「頭脳流出組」の先駆けとして、米国に活躍の場を求めた根岸氏。喜びにまじって、祖国日本への思いがところどころに顔をのぞかせた。会見の冒頭。「私は日本の(悪名高い)受験地獄の支持者だ」。理由は、高度な研究になればなるほど、「基本が大事になるから」。それをたたきこんでくれたのが、日本の教育だった、というわけだ。

【ノーベル化学賞】「私は受験地獄の支持者だ」「若者よ、海外に出よ」根岸さんが会見 – MSN産経ニュース

15年くらい前になるだろうか。日本のマスコミは受験戦争を徹底的に批判した。そのころ文部省(当時)の生涯学習課の課長だったと思うが、ミスター文部省、寺脇研氏の主導で、いわゆる「ゆとり教育」が打ち出され、日本の教育は崩壊した。
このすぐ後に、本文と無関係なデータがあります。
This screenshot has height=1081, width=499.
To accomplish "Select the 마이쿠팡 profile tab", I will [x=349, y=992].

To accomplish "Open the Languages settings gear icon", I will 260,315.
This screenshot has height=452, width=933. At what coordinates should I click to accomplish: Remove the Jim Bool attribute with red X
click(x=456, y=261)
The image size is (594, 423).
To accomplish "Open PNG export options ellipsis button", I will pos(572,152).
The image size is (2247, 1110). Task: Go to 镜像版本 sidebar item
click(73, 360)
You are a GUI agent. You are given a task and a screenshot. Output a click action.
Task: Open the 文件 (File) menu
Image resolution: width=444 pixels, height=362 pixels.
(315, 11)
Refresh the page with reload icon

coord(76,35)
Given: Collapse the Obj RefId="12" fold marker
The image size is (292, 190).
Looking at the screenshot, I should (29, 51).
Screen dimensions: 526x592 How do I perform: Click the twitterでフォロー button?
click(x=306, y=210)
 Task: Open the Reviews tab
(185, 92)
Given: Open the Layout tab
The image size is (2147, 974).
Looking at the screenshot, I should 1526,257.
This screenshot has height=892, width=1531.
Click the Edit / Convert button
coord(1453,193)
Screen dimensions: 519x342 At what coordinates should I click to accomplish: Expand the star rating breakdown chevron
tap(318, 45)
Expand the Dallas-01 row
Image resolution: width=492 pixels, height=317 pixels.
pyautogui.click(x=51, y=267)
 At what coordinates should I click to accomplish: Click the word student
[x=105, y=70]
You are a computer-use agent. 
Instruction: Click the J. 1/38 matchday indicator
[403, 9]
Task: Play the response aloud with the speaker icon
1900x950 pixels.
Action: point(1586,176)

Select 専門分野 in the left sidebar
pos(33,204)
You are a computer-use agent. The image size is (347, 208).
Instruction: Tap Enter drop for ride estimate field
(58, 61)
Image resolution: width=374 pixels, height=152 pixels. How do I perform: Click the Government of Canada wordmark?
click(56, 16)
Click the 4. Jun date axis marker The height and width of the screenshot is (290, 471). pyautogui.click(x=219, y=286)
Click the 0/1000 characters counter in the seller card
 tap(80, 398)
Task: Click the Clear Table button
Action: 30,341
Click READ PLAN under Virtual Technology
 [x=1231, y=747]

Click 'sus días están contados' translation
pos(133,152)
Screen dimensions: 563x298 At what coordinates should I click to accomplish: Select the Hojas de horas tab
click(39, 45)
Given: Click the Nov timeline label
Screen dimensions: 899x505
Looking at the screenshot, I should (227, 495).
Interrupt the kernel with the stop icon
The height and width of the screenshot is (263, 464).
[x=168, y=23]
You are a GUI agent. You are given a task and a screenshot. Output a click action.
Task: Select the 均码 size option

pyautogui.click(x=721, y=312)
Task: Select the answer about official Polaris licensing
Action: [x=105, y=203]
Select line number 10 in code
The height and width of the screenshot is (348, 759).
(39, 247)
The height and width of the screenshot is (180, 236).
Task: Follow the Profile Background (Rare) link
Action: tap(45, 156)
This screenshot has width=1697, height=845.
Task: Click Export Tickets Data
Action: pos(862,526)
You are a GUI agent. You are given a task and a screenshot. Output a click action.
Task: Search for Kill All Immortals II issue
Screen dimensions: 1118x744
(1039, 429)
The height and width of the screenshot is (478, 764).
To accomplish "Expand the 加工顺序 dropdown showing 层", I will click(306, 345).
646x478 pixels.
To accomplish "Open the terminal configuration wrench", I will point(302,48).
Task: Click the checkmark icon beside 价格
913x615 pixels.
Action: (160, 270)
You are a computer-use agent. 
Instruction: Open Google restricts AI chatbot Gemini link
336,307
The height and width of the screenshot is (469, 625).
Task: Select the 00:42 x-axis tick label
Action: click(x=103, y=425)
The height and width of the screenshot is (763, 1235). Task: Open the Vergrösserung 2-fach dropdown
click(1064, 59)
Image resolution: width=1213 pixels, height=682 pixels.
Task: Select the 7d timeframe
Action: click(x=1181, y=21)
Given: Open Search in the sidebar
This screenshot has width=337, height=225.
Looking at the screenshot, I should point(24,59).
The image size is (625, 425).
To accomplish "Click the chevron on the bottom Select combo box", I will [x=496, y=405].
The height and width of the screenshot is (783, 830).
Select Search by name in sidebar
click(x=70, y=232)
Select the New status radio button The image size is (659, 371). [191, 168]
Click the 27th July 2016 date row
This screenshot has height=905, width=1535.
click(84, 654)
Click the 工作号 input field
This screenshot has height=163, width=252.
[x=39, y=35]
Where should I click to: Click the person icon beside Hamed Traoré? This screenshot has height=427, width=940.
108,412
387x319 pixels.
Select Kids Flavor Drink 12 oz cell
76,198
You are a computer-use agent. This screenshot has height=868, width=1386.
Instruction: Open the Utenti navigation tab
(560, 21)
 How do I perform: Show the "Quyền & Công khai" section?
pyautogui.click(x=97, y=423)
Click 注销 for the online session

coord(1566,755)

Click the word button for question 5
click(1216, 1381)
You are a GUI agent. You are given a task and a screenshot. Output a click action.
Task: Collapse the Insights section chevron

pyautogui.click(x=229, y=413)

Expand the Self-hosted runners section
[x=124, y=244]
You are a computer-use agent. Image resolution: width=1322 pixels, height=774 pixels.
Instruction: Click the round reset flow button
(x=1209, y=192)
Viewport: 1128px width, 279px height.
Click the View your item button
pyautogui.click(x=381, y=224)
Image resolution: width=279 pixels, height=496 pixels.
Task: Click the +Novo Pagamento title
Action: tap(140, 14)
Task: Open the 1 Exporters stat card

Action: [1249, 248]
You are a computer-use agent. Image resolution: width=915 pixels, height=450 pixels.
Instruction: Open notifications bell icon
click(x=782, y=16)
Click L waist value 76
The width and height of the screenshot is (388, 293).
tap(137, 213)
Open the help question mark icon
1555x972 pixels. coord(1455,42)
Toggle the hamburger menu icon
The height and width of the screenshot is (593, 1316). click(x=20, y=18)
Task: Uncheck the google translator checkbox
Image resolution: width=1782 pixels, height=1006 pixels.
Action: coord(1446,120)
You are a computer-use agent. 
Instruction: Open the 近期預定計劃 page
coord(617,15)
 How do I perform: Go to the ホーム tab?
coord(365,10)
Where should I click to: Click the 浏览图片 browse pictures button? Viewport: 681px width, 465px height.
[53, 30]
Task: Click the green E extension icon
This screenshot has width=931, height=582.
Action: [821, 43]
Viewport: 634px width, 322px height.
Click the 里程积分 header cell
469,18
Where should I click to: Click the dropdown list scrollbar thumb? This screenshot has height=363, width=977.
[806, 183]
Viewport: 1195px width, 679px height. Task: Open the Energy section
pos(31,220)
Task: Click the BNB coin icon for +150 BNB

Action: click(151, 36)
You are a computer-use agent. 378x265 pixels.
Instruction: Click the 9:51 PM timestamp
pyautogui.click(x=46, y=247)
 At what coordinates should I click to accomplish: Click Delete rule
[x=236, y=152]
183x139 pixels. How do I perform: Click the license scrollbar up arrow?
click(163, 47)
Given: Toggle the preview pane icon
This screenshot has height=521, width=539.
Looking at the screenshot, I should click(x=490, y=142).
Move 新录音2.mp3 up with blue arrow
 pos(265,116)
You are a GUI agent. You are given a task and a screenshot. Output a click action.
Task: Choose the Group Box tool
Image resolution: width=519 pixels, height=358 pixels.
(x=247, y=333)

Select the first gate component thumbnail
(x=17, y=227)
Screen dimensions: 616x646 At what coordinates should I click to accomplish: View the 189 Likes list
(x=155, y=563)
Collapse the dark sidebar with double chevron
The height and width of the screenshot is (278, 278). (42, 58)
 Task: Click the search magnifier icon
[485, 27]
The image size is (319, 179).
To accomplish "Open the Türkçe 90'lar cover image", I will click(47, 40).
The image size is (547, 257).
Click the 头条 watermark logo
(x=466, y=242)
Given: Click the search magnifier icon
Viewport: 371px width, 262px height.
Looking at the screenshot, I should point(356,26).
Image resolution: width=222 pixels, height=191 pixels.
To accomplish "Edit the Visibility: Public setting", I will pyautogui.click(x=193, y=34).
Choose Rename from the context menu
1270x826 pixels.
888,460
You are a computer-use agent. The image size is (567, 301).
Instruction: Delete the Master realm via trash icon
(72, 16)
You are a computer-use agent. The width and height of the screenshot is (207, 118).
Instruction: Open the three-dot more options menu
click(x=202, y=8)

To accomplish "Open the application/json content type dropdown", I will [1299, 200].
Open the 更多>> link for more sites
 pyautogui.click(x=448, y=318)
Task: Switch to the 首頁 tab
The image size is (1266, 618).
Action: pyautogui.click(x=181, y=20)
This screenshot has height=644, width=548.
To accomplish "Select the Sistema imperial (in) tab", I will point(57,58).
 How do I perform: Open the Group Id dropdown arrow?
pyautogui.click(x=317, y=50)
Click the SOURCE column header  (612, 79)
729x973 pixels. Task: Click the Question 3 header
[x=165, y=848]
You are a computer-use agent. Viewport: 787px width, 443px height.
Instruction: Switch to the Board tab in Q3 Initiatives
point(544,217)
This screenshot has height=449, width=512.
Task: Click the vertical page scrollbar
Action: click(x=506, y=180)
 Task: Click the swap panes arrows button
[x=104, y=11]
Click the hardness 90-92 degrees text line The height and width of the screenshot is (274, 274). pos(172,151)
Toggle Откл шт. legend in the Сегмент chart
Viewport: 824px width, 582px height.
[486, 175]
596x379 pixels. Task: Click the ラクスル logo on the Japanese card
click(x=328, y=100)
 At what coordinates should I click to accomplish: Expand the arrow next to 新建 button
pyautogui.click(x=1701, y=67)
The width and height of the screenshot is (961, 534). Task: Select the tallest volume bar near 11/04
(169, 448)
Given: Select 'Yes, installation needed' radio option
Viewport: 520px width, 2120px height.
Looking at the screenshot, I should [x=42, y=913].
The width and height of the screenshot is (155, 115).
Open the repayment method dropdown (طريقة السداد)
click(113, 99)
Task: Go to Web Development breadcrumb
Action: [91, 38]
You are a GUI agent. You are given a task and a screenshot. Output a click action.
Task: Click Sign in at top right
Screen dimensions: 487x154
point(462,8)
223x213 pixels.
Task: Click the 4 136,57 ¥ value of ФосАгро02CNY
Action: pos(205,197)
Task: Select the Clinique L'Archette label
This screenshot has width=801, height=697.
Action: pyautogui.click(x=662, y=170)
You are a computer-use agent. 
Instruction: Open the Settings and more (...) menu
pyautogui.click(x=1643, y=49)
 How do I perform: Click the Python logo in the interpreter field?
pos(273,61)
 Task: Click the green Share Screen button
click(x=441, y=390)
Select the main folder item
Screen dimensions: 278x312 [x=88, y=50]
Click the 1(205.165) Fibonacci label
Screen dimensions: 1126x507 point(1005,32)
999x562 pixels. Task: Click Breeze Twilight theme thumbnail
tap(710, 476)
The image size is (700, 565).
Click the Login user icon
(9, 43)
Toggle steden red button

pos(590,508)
寺脇氏本人は、キャリア官僚で受験型秀才だったが、教育熱心な両親へのトラウマなのか、「受験即悪」とし、「ゆとり教育」「脱偏差値教育」「週休5日制」を扇動した。
偏差値という査定をなくしたとしても、なんらかの学力判断基準は必要だ。その後、十代のまだ人格も未形成の学生たちを、その時の「人格」で判断するなど、教育界に混乱を招いた。
人間は、時とともに変わることができる。その人格不確定の年齢で、人格によって人間の価値を判断され、未来を確定されたらたまったものではない。さらにそれを判断する教師たちに、人の人格を査定する資質が完璧に備わっているかと言えば、そうも思えない。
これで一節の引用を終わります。